Pose Name: Head-to-Knee Pose (also known as Pyramid Pose or Intense Side Stretch Pose)
Sanskrit Name: Parshvottanasana
- Begin in a wide-legged stance. Turn your right toes forward to face the top of your mat; place your left foot at a 45 to 60 degree angle, and turn your hips to face front. (This is the same basic stance as Warrior I Pose.)
- Reach your arms up overhead and stretch. Fold forward, bringing your fingertips to rest on the floor on either side of your front leg. (Less flexible students can place their hands on a pair of blocks if they can’t quite touch the floor; more advanced students can bring their hands into reverse prayer behind their backs before bending forward, or can simply cross the arms behind the back and grasp opposite elbows if reverse prayer is too much.)
- Keep the back leg straight and firm. Work on straightening the front leg. If you can’t quite get the front leg straight, it’s okay to bend it slightly.
- At first, keep the torso parallel to the floor. Then, if you have the flexibility, you can bend further while keeping the hips aligned and the spine straight.
- Although this is called “Head to Knee” pose, don’t focus on trying to bring your head to your knee. Instead, work on bringing your chin toward your shin – this will help to keep you aligned properly.
- Check in with your torso alignment: the midline of the torso should be above the line of the inner thigh. More flexible students can rotate to bring the midline of the torso over the midline of the thigh.
- Keep breathing. Work on lengthening the spine as you inhale and folding deeper on your exhales.

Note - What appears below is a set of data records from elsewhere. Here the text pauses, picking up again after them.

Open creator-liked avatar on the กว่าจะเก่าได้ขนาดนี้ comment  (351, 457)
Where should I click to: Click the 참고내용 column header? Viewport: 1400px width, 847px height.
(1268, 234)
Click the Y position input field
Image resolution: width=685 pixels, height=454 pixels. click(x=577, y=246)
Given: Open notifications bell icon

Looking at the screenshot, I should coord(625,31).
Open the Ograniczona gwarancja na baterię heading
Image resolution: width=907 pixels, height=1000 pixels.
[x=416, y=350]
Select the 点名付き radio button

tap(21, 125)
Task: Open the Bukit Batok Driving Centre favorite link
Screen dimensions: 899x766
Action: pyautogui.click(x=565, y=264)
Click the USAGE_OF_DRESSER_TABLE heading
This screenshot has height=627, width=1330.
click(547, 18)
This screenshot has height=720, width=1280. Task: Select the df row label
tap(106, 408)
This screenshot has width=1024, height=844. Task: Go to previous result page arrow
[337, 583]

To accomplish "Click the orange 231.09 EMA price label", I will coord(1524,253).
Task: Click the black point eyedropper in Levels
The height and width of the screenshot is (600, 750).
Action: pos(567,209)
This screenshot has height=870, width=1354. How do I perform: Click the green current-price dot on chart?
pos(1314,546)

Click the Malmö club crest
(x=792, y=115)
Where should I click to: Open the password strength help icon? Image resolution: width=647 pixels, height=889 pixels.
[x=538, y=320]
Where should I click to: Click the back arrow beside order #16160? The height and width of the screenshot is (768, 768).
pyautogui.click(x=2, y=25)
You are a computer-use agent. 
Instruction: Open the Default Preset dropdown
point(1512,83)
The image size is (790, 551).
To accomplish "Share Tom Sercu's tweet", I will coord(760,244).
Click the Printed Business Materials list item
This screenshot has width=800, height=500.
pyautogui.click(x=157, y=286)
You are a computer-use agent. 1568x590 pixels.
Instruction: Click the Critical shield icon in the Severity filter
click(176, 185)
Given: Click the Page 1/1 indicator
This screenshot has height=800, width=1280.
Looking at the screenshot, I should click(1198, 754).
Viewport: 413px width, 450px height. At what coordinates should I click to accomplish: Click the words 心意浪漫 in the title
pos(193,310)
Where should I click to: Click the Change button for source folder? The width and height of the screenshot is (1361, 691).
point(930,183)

- Press strongly through the back leg to return to standing. Rise up slowly to avoid getting dizzy. Repeat the pose on the other side.
Head-to-knee pose really stretches out the front leg, which is great when the backs of the knees or calves are tight. The pose also stretches the spine, improves posture and balance, and stimulates the abdominal organs.
Those with knee injuries may want to avoid this pose. Those with a back injury or high blood pressure can try a modified form of the pose: practice facing a wall, and instead of bending all the way forward, bend just enough so that the torso is parallel to the floor and then press your palms into the wall for support.
My Experience with Head-to-Knee Pose:
I never practiced this pose before coming to my current yoga studio, and I’ve struggled for a long time to figure out exactly what should be going on in this pose – which way are the hips facing? Should I feel so uncomfortable in this pose; am I doing it right? It seems like such a simple pose, but I continue to struggle with it. After working on asanas during October’s teacher training weekend, I understood this pose better, but I still feel some confusion when I try to teach it, so I wanted to spend a little more time learning about this pose.